The invention relates generally to pulse width modulated power supplies, and deals more particularly with a pulse width modulated power supply having circuitry to protect a switch which pulse width modulates input voltage to a power train transformer.
A standard pulse width modulated power supply comprises a power train transformer having primary and secondary windings. One end of the primary winding is connected to a DC voltage source and the other end is connected to a semiconductor switch. The switch is repeatedly turned on and off to develop an AC voltage across the primary winding. A half or full wave rectifier bridge is connected across the secondary winding and charges an output capacitor to supply the output DC voltage. The following prior art technique is used to regulate the output voltage during start up and during normal operating conditions. A clock periodically sets an RS flip flop to turn on the switch to deliver power through the transformer. The output voltage is compared to a reference voltage and when the output voltage rises just above the reference voltage, a comparator resets the flip flop to turn off the switch. The switch stays off until the next clock cycle. The longer the switch stays on during each cycle, the higher the output voltage and vice verse. Thus, the feedback from the output voltage regulates the output voltage to the desired level. The reference voltage can be designed to increase gradually during start up so the output current is limited during start up to prevent large current surges. Afterwards, the reference voltage reaches a constant level so the power supply can deliver operating current. One problem with such a pulse width modulated power supply is that at initial start up, substantial current will still flow to the output capacitor of the power supply and a capacitive load and the switch will stay turned on for a long time. This may burn-out the switch.

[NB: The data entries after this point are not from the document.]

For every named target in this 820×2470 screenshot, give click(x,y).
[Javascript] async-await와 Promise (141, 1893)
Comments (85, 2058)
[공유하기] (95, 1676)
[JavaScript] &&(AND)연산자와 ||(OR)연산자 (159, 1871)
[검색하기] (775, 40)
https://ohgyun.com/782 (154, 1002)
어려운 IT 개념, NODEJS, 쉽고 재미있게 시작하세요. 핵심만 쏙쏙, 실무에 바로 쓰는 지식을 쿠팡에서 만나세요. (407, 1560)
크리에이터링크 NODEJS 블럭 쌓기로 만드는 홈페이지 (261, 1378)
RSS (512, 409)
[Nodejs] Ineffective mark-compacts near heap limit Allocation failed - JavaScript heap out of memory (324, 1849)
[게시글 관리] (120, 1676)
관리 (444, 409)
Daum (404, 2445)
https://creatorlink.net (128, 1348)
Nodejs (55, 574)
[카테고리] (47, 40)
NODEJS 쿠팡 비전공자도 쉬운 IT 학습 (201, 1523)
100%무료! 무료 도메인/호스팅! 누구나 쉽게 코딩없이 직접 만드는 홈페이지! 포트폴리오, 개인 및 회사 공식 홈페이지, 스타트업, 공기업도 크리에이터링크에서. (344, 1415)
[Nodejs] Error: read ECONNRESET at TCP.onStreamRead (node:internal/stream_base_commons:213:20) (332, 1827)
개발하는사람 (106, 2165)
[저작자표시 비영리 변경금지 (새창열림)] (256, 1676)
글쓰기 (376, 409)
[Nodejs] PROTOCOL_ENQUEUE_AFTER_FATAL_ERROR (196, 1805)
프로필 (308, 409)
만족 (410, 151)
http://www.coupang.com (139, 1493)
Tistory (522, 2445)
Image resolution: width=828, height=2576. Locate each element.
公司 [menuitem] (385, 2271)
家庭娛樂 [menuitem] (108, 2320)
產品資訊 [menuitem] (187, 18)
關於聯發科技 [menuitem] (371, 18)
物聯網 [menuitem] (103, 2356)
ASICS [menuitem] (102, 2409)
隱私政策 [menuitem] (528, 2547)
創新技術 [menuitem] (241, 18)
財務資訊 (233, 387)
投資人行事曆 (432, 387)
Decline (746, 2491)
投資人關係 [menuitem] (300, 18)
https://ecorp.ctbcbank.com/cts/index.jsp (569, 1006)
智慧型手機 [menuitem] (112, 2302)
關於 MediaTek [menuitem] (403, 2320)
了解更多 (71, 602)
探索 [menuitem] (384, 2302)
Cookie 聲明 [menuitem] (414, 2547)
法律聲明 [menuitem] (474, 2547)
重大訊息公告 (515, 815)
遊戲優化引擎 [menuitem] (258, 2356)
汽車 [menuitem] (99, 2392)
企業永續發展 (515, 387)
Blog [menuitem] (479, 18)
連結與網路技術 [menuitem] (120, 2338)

Another prior art technique to control the switch uses a differential amplifier that receives at one input a fixed reference voltage and at the other input the output voltage. The output of the differential amplifier is called an "error voltage" and is proportional to the difference between the output voltage and the reference voltage. The output of the differential amplifier charges a reference capacitor through a current limiting resistor and diode. The voltage across the reference capacitor and diode forms a second reference voltage and is supplied to one input of a comparator. The other input is supplied by the voltage across a timing capacitor which is charged by rectified current from a secondary of another, sense transformer. When the voltage across the timing capacitor just exceeds the second reference the switch, the comparator resets the flip flop which shuts off the switch (until the next cycle of the clock). Also, the flip flop activates a transistor to discharge the timing capacitor. Because the second reference voltage rises gradually as the reference capacitor charges, the output current is limited during start up. Eventually, the reference capacitor charges to a fixed level and the timing capacitor requires sufficient time to rise to the fixed reference voltage so that the power supply can deliver operating current. The switch in this prior art power supply is also turned on for an extended time during start up because of the capacitive load and may burn-out.
Accordingly, a general object of the present invention is to provide a pulse width modulated power supply which avoids prolonged turn on of the primary winding semiconductor switch during start up and overload conditions.